>>>

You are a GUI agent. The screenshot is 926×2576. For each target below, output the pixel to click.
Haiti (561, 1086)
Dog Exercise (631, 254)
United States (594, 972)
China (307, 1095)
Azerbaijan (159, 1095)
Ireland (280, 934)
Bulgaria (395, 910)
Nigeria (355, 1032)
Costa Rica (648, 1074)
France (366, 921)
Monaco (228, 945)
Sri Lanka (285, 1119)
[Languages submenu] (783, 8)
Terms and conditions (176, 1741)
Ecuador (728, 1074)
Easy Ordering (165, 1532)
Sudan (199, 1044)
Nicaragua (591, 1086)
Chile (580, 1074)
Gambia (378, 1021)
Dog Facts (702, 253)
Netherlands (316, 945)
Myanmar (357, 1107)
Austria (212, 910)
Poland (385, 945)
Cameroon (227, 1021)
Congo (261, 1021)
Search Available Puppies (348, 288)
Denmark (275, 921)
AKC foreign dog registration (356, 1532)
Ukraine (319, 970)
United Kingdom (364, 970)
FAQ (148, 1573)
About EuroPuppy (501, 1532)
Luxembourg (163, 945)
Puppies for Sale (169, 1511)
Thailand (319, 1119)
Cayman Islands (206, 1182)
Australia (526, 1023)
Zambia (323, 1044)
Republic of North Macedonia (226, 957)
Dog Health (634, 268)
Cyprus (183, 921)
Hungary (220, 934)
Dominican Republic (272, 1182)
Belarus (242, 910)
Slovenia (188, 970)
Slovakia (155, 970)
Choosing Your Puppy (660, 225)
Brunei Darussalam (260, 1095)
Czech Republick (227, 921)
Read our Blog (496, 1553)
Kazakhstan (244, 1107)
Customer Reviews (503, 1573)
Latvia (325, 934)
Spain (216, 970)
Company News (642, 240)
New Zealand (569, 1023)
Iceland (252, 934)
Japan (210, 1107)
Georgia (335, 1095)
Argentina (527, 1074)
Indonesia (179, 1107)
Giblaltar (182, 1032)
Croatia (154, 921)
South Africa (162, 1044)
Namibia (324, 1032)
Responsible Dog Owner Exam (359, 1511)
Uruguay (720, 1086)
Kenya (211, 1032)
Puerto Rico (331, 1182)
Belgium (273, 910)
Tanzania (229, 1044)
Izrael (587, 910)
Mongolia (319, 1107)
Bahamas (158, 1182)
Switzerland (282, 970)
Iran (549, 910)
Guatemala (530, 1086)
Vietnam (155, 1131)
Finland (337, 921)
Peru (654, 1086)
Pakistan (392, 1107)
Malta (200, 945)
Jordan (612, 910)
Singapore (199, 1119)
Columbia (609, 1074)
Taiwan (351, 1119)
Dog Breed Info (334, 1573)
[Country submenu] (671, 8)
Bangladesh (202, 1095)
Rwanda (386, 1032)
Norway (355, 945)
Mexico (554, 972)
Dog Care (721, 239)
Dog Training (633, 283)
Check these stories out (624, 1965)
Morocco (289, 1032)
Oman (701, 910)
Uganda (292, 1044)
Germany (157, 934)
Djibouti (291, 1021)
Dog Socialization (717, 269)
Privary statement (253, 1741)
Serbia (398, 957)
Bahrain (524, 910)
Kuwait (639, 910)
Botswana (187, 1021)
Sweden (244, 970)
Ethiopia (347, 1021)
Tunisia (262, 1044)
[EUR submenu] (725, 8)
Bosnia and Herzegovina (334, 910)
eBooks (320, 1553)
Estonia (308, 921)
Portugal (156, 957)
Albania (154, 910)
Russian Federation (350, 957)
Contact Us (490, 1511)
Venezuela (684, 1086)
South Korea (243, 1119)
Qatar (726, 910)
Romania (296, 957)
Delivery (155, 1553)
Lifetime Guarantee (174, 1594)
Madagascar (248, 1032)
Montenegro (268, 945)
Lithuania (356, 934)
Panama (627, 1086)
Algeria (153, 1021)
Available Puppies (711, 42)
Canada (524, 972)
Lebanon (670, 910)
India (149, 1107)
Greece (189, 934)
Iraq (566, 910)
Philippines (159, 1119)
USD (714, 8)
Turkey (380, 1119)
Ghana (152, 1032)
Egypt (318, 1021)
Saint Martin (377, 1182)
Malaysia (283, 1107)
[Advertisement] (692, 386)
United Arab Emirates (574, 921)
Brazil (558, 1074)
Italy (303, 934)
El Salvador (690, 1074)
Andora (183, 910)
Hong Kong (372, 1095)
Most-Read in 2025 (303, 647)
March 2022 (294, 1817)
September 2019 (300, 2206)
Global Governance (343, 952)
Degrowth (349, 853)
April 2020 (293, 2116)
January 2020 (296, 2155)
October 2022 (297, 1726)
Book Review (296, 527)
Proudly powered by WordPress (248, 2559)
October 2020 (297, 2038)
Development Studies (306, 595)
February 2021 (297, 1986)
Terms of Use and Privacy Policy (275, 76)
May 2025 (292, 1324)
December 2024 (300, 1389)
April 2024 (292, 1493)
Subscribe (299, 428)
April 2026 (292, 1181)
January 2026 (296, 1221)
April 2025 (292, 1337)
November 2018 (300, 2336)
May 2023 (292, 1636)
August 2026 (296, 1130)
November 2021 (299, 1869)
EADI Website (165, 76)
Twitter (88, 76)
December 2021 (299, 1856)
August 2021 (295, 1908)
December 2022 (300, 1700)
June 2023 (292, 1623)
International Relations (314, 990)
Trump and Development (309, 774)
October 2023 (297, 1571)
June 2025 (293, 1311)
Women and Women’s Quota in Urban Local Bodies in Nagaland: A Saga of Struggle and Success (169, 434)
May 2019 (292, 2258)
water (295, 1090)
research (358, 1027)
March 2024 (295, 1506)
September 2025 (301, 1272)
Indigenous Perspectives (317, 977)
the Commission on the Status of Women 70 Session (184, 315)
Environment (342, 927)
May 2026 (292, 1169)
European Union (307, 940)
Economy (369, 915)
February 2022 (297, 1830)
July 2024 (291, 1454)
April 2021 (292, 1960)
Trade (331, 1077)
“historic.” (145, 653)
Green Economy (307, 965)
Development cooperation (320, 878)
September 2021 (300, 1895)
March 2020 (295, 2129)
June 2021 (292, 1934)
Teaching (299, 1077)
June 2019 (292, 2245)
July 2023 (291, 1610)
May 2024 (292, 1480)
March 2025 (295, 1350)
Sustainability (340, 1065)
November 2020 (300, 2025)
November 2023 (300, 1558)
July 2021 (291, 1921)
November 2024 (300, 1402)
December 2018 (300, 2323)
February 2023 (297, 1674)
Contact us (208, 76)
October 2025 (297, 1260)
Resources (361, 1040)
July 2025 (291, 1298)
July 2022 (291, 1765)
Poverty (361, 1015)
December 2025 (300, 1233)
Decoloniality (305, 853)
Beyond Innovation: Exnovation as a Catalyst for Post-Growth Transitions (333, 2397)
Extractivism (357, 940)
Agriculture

<<<

Task description ::
Give back the data above exactly as it appears.

Solution to the exercise ::
You are a GUI agent. The screenshot is 926×2576. For each target below, output the pixel to click.
Haiti (561, 1086)
Dog Exercise (631, 254)
United States (594, 972)
China (307, 1095)
Azerbaijan (159, 1095)
Ireland (280, 934)
Bulgaria (395, 910)
Nigeria (355, 1032)
Costa Rica (648, 1074)
France (366, 921)
Monaco (228, 945)
Sri Lanka (285, 1119)
[Languages submenu] (783, 8)
Terms and conditions (176, 1741)
Ecuador (728, 1074)
Easy Ordering (165, 1532)
Sudan (199, 1044)
Nicaragua (591, 1086)
Chile (580, 1074)
Gambia (378, 1021)
Dog Facts (702, 253)
Netherlands (316, 945)
Myanmar (357, 1107)
Austria (212, 910)
Poland (385, 945)
Cameroon (227, 1021)
Congo (261, 1021)
Search Available Puppies (348, 288)
Denmark (275, 921)
AKC foreign dog registration (356, 1532)
Ukraine (319, 970)
United Kingdom (364, 970)
FAQ (148, 1573)
About EuroPuppy (501, 1532)
Luxembourg (163, 945)
Puppies for Sale (169, 1511)
Thailand (319, 1119)
Cayman Islands (206, 1182)
Australia (526, 1023)
Zambia (323, 1044)
Republic of North Macedonia (226, 957)
Dog Health (634, 268)
Cyprus (183, 921)
Hungary (220, 934)
Dominican Republic (272, 1182)
Belarus (242, 910)
Slovenia (188, 970)
Slovakia (155, 970)
Choosing Your Puppy (660, 225)
Brunei Darussalam (260, 1095)
Czech Republick (227, 921)
Read our Blog (496, 1553)
Kazakhstan (244, 1107)
Customer Reviews (503, 1573)
Latvia (325, 934)
Spain (216, 970)
Company News (642, 240)
New Zealand (569, 1023)
Iceland (252, 934)
Japan (210, 1107)
Georgia (335, 1095)
Argentina (527, 1074)
Indonesia (179, 1107)
Giblaltar (182, 1032)
Croatia (154, 921)
South Africa (162, 1044)
Namibia (324, 1032)
Responsible Dog Owner Exam (359, 1511)
Uruguay (720, 1086)
Kenya (211, 1032)
Puerto Rico (331, 1182)
Belgium (273, 910)
Tanzania (229, 1044)
Izrael (587, 910)
Mongolia (319, 1107)
Bahamas (158, 1182)
Switzerland (282, 970)
Iran (549, 910)
Guatemala (530, 1086)
Vietnam (155, 1131)
Finland (337, 921)
Peru (654, 1086)
Pakistan (392, 1107)
Malta (200, 945)
Jordan (612, 910)
Singapore (199, 1119)
Columbia (609, 1074)
Taiwan (351, 1119)
Dog Breed Info (334, 1573)
[Country submenu] (671, 8)
Bangladesh (202, 1095)
Rwanda (386, 1032)
Norway (355, 945)
Mexico (554, 972)
Dog Care (721, 239)
Dog Training (633, 283)
Check these stories out (624, 1965)
Morocco (289, 1032)
Oman (701, 910)
Uganda (292, 1044)
Germany (157, 934)
Djibouti (291, 1021)
Dog Socialization (717, 269)
Privary statement (253, 1741)
Serbia (398, 957)
Bahrain (524, 910)
Kuwait (639, 910)
Botswana (187, 1021)
Sweden (244, 970)
Ethiopia (347, 1021)
Tunisia (262, 1044)
[EUR submenu] (725, 8)
Bosnia and Herzegovina (334, 910)
eBooks (320, 1553)
Estonia (308, 921)
Portugal (156, 957)
Albania (154, 910)
Russian Federation (350, 957)
Contact Us (490, 1511)
Venezuela (684, 1086)
South Korea (243, 1119)
Qatar (726, 910)
Romania (296, 957)
Delivery (155, 1553)
Lifetime Guarantee (174, 1594)
Madagascar (248, 1032)
Montenegro (268, 945)
Lithuania (356, 934)
Panama (627, 1086)
Algeria (153, 1021)
Available Puppies (711, 42)
Canada (524, 972)
Lebanon (670, 910)
India (149, 1107)
Greece (189, 934)
Iraq (566, 910)
Philippines (159, 1119)
USD (714, 8)
Turkey (380, 1119)
Ghana (152, 1032)
Egypt (318, 1021)
Saint Martin (377, 1182)
Malaysia (283, 1107)
[Advertisement] (692, 386)
United Arab Emirates (574, 921)
Brazil (558, 1074)
Italy (303, 934)
El Salvador (690, 1074)
Andora (183, 910)
Hong Kong (372, 1095)
Most-Read in 2025 (303, 647)
March 2022 (294, 1817)
September 2019 (300, 2206)
Global Governance (343, 952)
Degrowth (349, 853)
April 2020 (293, 2116)
January 2020 (296, 2155)
October 2022 (297, 1726)
Book Review (296, 527)
Proudly powered by WordPress (248, 2559)
October 2020 (297, 2038)
Development Studies (306, 595)
February 2021 (297, 1986)
Terms of Use and Privacy Policy (275, 76)
May 2025 (292, 1324)
December 2024 (300, 1389)
April 2024 (292, 1493)
Subscribe (299, 428)
April 2026 (292, 1181)
January 2026 (296, 1221)
April 2025 (292, 1337)
November 2018 (300, 2336)
May 2023 (292, 1636)
August 2026 (296, 1130)
November 2021 (299, 1869)
EADI Website (165, 76)
Twitter (88, 76)
December 2021 (299, 1856)
August 2021 (295, 1908)
December 2022 (300, 1700)
June 2023 (292, 1623)
International Relations (314, 990)
Trump and Development (309, 774)
October 2023 (297, 1571)
June 2025 (293, 1311)
Women and Women’s Quota in Urban Local Bodies in Nagaland: A Saga of Struggle and Success (169, 434)
May 2019 (292, 2258)
water (295, 1090)
research (358, 1027)
March 2024 (295, 1506)
September 2025 (301, 1272)
Indigenous Perspectives (317, 977)
the Commission on the Status of Women 70 Session (184, 315)
Environment (342, 927)
May 2026 (292, 1169)
European Union (307, 940)
Economy (369, 915)
February 2022 (297, 1830)
July 2024 (291, 1454)
April 2021 (292, 1960)
Trade (331, 1077)
“historic.” (145, 653)
Green Economy (307, 965)
Development cooperation (320, 878)
September 2021 (300, 1895)
March 2020 (295, 2129)
June 2021 (292, 1934)
Teaching (299, 1077)
June 2019 (292, 2245)
July 2023 (291, 1610)
May 2024 (292, 1480)
March 2025 (295, 1350)
Sustainability (340, 1065)
November 2020 (300, 2025)
November 2023 (300, 1558)
July 2021 (291, 1921)
November 2024 (300, 1402)
December 2018 (300, 2323)
February 2023 (297, 1674)
Contact us (208, 76)
October 2025 (297, 1260)
Resources (361, 1040)
July 2025 (291, 1298)
July 2022 (291, 1765)
Poverty (361, 1015)
December 2025 (300, 1233)
Decoloniality (305, 853)
Beyond Innovation: Exnovation as a Catalyst for Post-Growth Transitions (333, 2397)
Extractivism (357, 940)
Agriculture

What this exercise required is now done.